The faculty and sessions at MSC 2015 are hyper-relevant to today’s more important topics, and the sessions are organized by several key themes.  Day 1 of the conference will be kicked off with a Keynote from Arnold Caplan , the godfather of MSCs (and yes, if you Google “MSC Godfather” you get Arnold Caplan), who is always entertaining and insightful to where MSC technology is going. The sessions look to be focused on Clinical Trial updates by the likes of Athersys, Katerina LeBlanc, Dan Weiss and Jacques Galipeau, among others. 

Day 2 of the conference gets kicked off with a keynote from Frank Barry from The National University of Ireland at Galway, and he will be speaking on MSC Translation.  My favorite topic, MSC BioManufacturing, will be covered that morning, and we all know that MSC technology cannot be translated into humans without consistent, robust and cost effective manufacturing processes that are capable of maintaining the quality parameters and functions of these critical cells.  Sessions on MSCs in applications like cardiology and organ transplantation will follow, and the day will end with the session I am most excited about – Next Generation MSCs.  Jan Nolta and Mike West will highlight this “not to miss” session.

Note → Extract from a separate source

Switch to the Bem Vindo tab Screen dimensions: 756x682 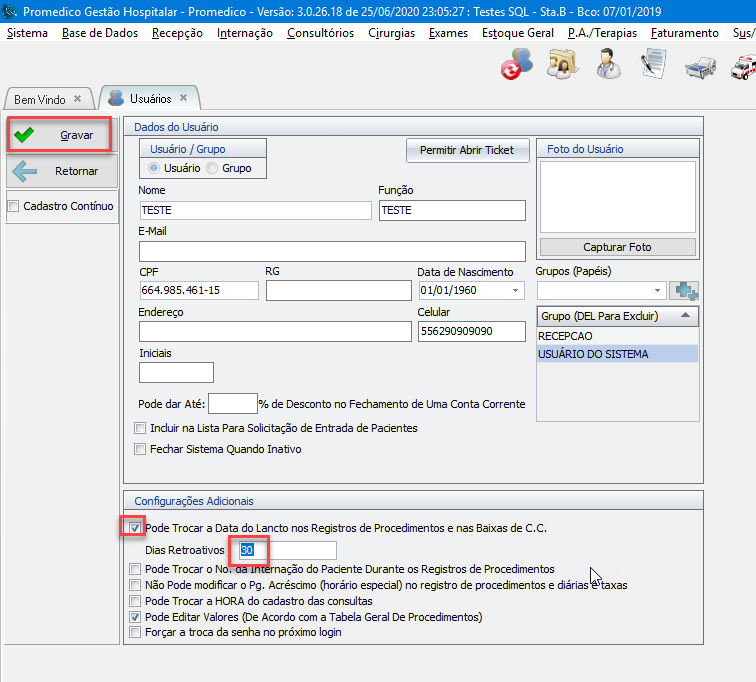[40, 99]
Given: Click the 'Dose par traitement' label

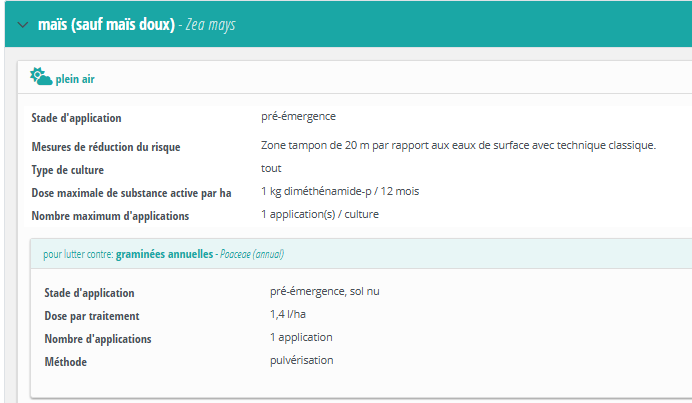Looking at the screenshot, I should tap(92, 316).
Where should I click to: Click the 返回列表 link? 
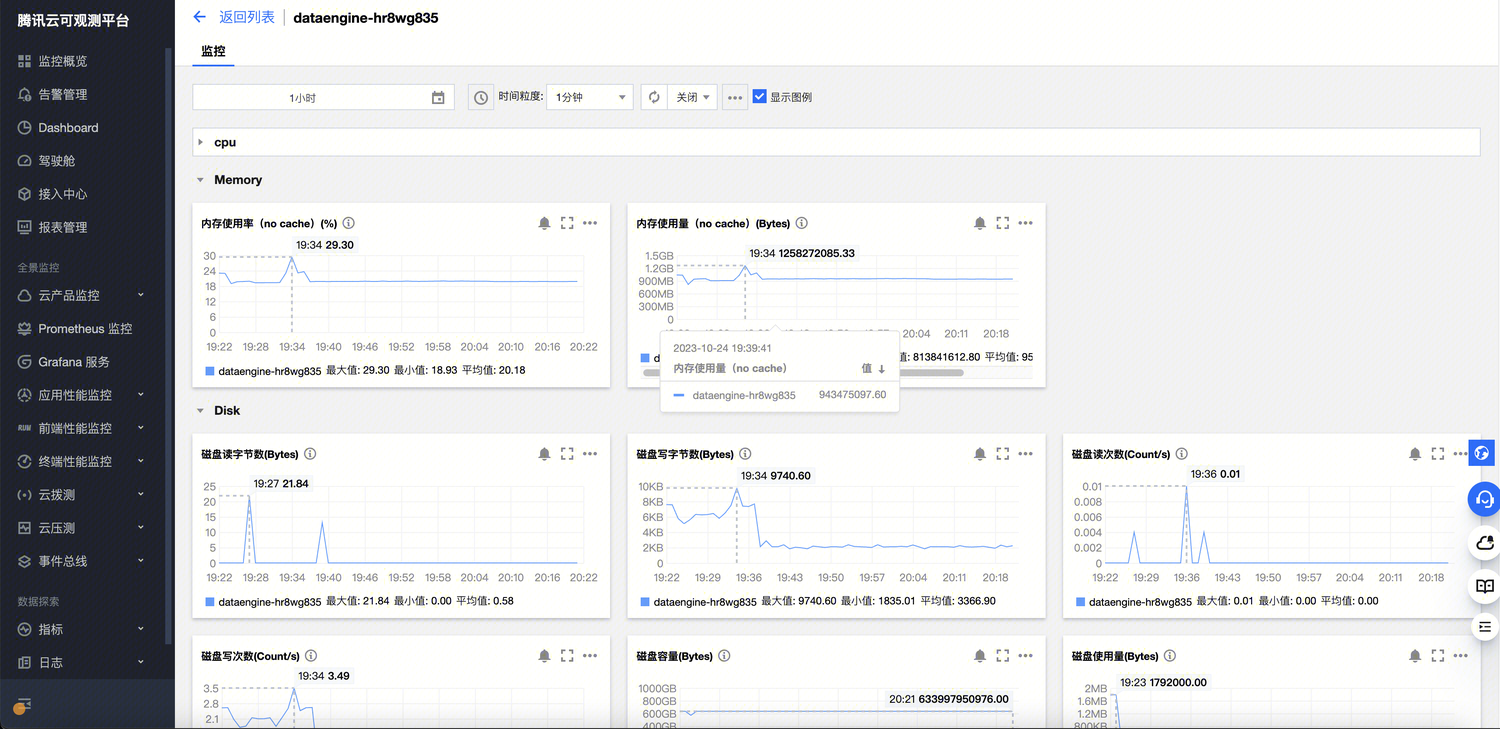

The final day of the conference will have a keynote from Stanton Gerson, followed by many new and impactful applications including MSCs in Cancer and Sepsis.  The last two sessions are on potentially the most impactful translational areas of MSCs (as it pertains with shear numbers of patients treated), which are the use in Sports Medicine and Veterinary Sciences.  I will bet that Bob Harman at Vet Stem has treated more patients with MSCs than any other clinic or company in the World – and I plan on asking him what that number is at the conference, so look for it in our Twitter feed.

It does look like the dedicated organizing team at Case has done a great job at organizing yet another stellar event, and we look forward to seeing you there.  Be sure to stop by our Booth and posters and say hello!